The Department for International Trade – which was also set up as a result of Brexit – had the next highest proportion of graduates, at 2.4% of its 3,231 staff.

Elsewhere in Whitehall, 2.2% of the Ministry of Justice workforce were fast-streamers, in the Department for Business the figure was 2%, and at the Department for Environment, Farming and Rural affairs it was just 1.3%.

The Foreign Office had the smallest proportion of graduates in April this year (0.08%) followed by the Department for Work and Pensions (0.1%) and the Ministry of Housing, Communities and Local Government (0.14%).

Joe Owen, associate director of the Institute for Government think tank, said the high proportion of graduates being drafted into DExEU “makes sense” on a logistical level.

“The department was able to grow quite quickly and – when the time comes – it will be easier to wind it up," he argued. "It also reduces the number of staff being sucked in from other Whitehall departments."

But he added: “Relying more heavily on graduates has consequences.
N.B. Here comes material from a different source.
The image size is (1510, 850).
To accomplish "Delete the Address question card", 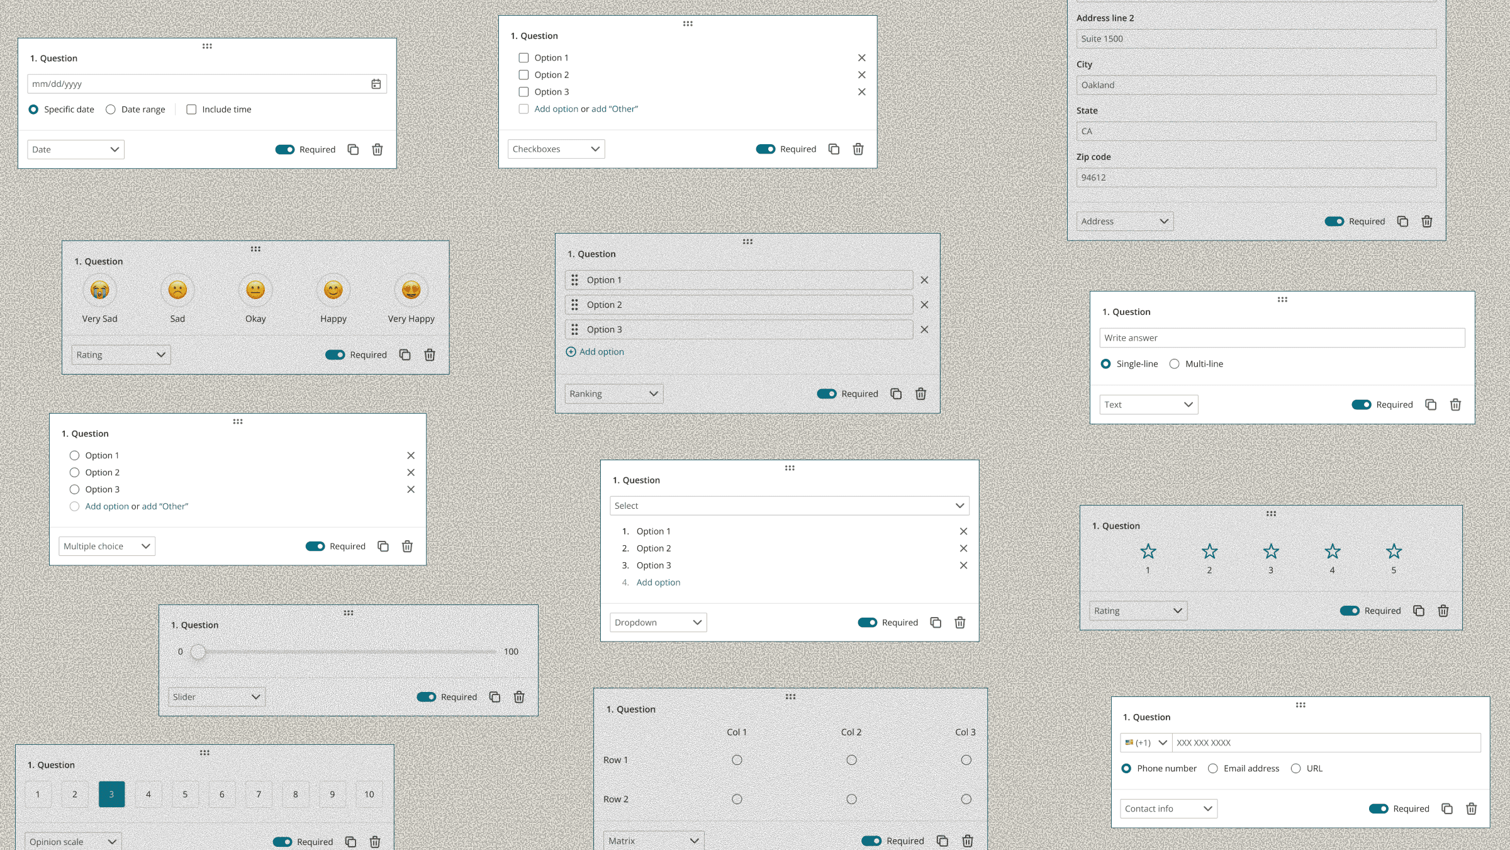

They take time to find their feet and after six months they tend to move on – contributing to DExEU’s high level of churn.”

A spokesperson for the department told PoliticsHome: “DExEU was set up as a time-limited department with a clear mandate to carry out a historic task: implement the democratic decision of the British people to leave the EU.

"In keeping with this, the majority of our staff are employed on fixed-term contracts or are loaned from other Government departments, and many have been drawn from civil service talent streams.

“In addition, the proportion of fast streamers has to be taken in relation to the size of our department which is modest.  

"We are determined to continue recruiting the brightest and the best talent from the public and private sectors.

"Fast-streamers join DExEU as part of the Fast Stream rotation process and it provides DExEU with access to high calibre individuals to work on EU exit related work."

Last December, the Public Accounts Committee urged the civil service to get a grip on its Brexit workforce and address the “alarmingly high” staff churn rate in the Department for Exiting the European Union, following a National Audit Office report outlining skills shortages. This followed the Institute for Government’s Jill Rutter telling Civil Service World earlier this year that some civil servants were “using Brexit as an opportunity to move jobs and to get promoted”. 

But Victoria Taylor, FDA national officer for DExEU, wrote in CSW that high turnover was unsurprising as staff had been “brought in temporarily to set things up”.